# Stated exercise
Which lines of the records below contain the string "Instruction"? List each of them in full.

----- Provided data

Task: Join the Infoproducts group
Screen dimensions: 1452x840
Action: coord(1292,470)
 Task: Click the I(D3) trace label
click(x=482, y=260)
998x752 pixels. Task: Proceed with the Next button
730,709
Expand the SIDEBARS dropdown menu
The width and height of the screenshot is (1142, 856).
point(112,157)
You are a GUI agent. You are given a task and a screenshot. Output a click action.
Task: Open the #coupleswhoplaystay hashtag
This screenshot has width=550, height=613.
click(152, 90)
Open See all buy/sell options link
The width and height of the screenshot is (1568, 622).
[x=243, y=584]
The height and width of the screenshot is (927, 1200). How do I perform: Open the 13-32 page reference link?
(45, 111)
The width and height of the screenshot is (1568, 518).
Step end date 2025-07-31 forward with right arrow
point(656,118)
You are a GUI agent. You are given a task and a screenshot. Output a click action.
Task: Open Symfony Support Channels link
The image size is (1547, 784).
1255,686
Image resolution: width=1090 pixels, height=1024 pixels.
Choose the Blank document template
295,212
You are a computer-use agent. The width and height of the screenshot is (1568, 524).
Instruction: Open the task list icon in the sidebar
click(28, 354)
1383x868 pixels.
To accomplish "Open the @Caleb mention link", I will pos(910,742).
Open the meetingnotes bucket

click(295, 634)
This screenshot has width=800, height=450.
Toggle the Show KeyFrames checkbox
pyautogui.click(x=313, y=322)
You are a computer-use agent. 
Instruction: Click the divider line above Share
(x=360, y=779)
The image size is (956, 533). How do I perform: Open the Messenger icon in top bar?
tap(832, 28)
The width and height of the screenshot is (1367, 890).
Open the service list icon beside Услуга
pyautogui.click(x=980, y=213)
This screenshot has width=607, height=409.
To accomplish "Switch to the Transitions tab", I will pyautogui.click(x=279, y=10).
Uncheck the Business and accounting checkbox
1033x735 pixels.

----------

# Finished exercise
Instruction: Open the task list icon in the sidebar
Instruction: Click the divider line above Share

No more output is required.